Le syndicat des métallos (FTQ), qui représente la moitié des quelque 800 travailleurs de l'amiante chrysotile, est en désaccord avec ces conclusions. «Il est bien évident que, dans certains petits chantiers de construction, il peut y avoir des employeurs peu scrupuleux qui mettent parfois de côté la sécurité. Mais dans les chantiers reconnus, les normes sont sévères et elles sont respectées rigoureusement», indique le directeur, Daniel Roy.

Notons que la Fédération internationale des organisations de travailleurs de la métallurgie (FIOM) ne partage pas l'avis de la FTQ à ce sujet.

Quant à l'Institut du chrysotile, il souligne l'importance de circonscrire le problème au secteur de la construction. «Il y a certes un problème avec les travailleurs de la construction, qui sont pris avec de vieilles infrastructures où les fibres sont à l'air libre, mais ce n'est pas le cas des travailleurs dans les mines et les moulins, où la ventilation est adéquate», soutient le président Clément Godbout.

Mais cela ne convainc pas les opposants à l'amiante chrysotile. «À part les gens qui sont payés pour défendre cette industrie, personne ne dit que l'amiante chrysotile n'est pas dangereux, lance le Dr Pierre Gosselin. Un médecin qui affirmerait une telle chose serait passible de poursuites pour incompétence par le Collège des médecins.»

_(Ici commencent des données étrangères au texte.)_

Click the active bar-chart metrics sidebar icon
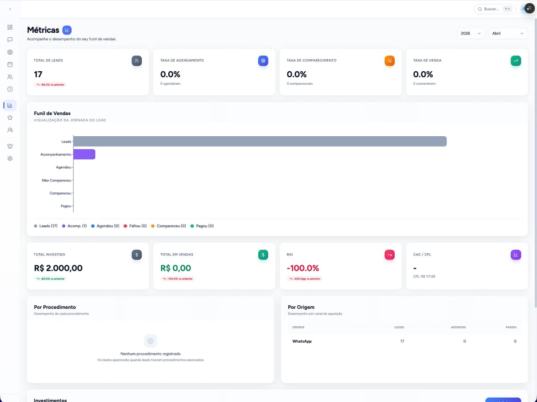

«Les experts de la santé publique du Québec et d'ailleurs répètent depuis des années que l'industrie de l'amiante nous assène des contre-vérités», renchérit Kathleen Ruff, coordonnatrice de l'Alliance pour la convention de Rotterdam, un traité qui encadre le commerce international de certains produits chimiques dangereux.

Cela est vrai pour les Québécois, mais aussi pour les travailleurs des pays en développement, qui achètent plus de 95% de l'amiante chrysotile produit ici, souligne celle qui est aussi conseillère principale à l'Institut Rideau. «Je suis tout à fait d'accord (avec le Dr Gosselin), il s'agit certainement d'une situation qui s'apparente à de la négligence criminelle», renchérit-elle.

Interrogé à ce sujet, le cabinet du ministre fédéral des Travaux publics et député de la région de l'amiante, Christian Paradis, s'est contenté d'envoyer sa position par courriel: «Depuis 1979, le gouvernement du Canada fait la promotion de l'approche d'utilisation sécuritaire et contrôlée du chrysotile au Canada et à l'étranger. Cette approche est étayée par de nombreuses études scientifiques qui démontrent que le chrysotile peut être utilisé de façon sécuritaire en contrôlant le niveau d'exposition aux fibres.»

Quant au ministre québécois des Mines, Serge Simard, il a fait parvenir une lettre récemment envoyée au Parti libéral du Canada, qui réitère le soutien de la province à l'industrie de l'amiante chrysotile.